Gem walks by, because of course if there must be a bystander to witness my humiliation it will be her. For a moment, my stomach drops with the thought that SN may be Gem, that he has been a joke all along at my expense, but then I catch myself and let the thought go. No, Gem has better things to do than to text me late into the night as part of an elaborate practical joke. My friendship with SN is real, even if Caleb is not yet ready to face me.

“I wish you’d just go back to where you came from,” Gem says as she skips down the stairs, words thrown over her shoulder as sharp as darts.

“Me too.” I say it low enough that she can’t hear.

“Me too, what?” Caleb says, and now he’s next to me, and I can’t help but grin from ear to ear. He didn’t stand me up. He’s here, car keys dangling from his long fingers, ready to go. We will have coffee and finally talk and it will be as easy as it is with my fast-moving thumbs. As strange as it is to trust him, I do. Three things, I start writing in my head: (1) You understand me. (2) Tell me about Kilimanjaro. (3) Were you scared up there?

“Nothing,” I say. “Just talking to myself.”

“Do that often?”

“It’s been known to happen,” I say. Caleb is so tall that I need to look up to talk to him, my neck arched back at an unfortunate angle. Maybe later I’ll take a selfie to see what I look like to him from way up there, the entire plane and slope of my face. All chin and eyebrows. It can’t be pretty. I’m not Barbie to his human Ken doll.

“Listen, about coffee,” he says, and the disappointment hits me full force, even before he says the words. This is what you get for being ballsy. Ridiculous of me to be so optimistic and open, to assume this was going to happen. I keep letting myself be lifted and dropped, like a stuffed animal in an old-fashioned claw machine. I’ll never actually be chosen, especially by someone who looks like him. “I think we shouldn’t.”

“Have coffee? Okay.” I want to pick up my phone again. IM SN. Write what is too hard to say: Why not? Why aren’t I good enough for you in person?
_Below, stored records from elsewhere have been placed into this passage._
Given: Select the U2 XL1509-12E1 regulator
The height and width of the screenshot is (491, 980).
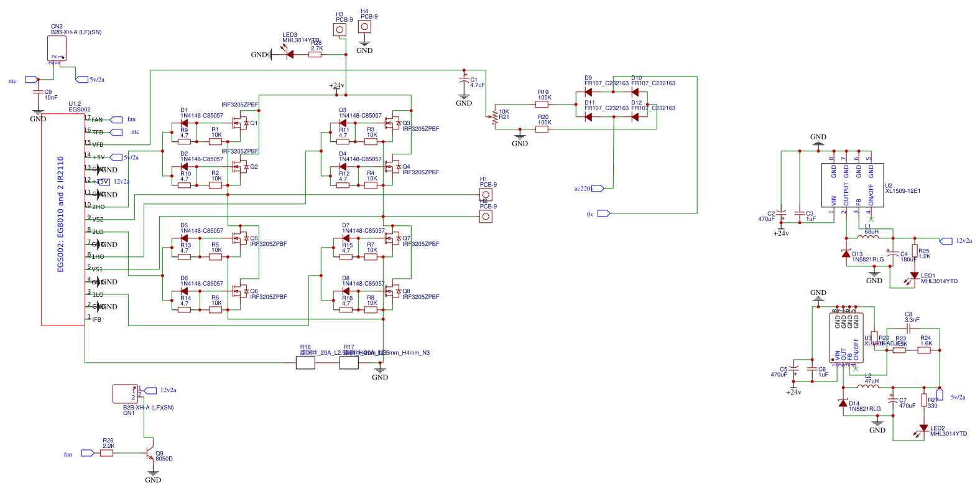Looking at the screenshot, I should pyautogui.click(x=853, y=185).
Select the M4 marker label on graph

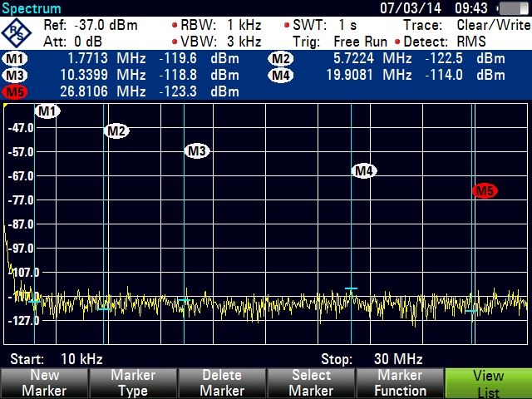[x=363, y=171]
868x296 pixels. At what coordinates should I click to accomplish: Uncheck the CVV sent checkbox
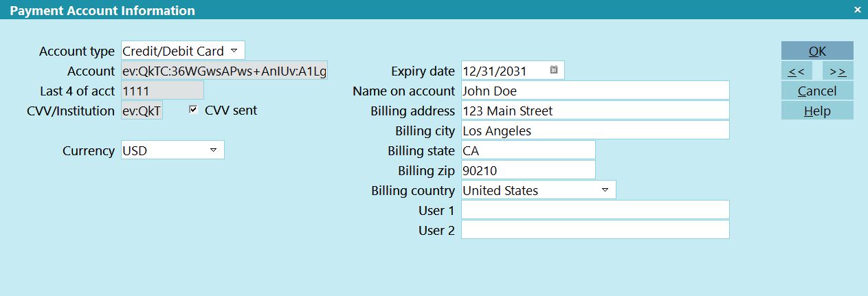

I think of the whitehead on my chin, which I covered with makeup in the bathroom just a half hour ago. I think of my arms, flabby and pasty, not browned and toned like Gem’s. My eyebrows, which, no matter how long I spend in front of the mirror, always come out just slightly mismatched. My clothes, which are almost as nondescript as Caleb’s, but girls, I guess, are not supposed to aim for nondescript. The width of my nose—which has never bothered me until right now—my chipped fingernail polish; even my earlobes, too loose, like long hanging fruit. And of course my forever-disappointing chest, which somehow manages to be both small and floppy at the same time: stupid, sad, flat funnels.

Caleb will not see my disappointment. I mirror his casualness. Shrug, like it’s no problem. Keep the smile from dripping down. Act like I don’t feel the small, hard knot in my intestines, as if someone has reached into me and plucked them into a hideous bow. I grin through the pain—an actual, literal, visceral pain.

“You know, because of Liam,” Caleb says, and now he’s gone fuzzy and I don’t understand at all. He’s speaking a foreign language I’ve never heard before. One overly punctuated and aggressive, nasty simply because of the sounds of its hard, cruel letters.

“Liam? I mean…Wait, what?”

“I just think he’ll get the wrong idea. And he’s my best friend, so, you know,” he says. But I don’t know. What does Liam have to do with my getting coffee with Caleb?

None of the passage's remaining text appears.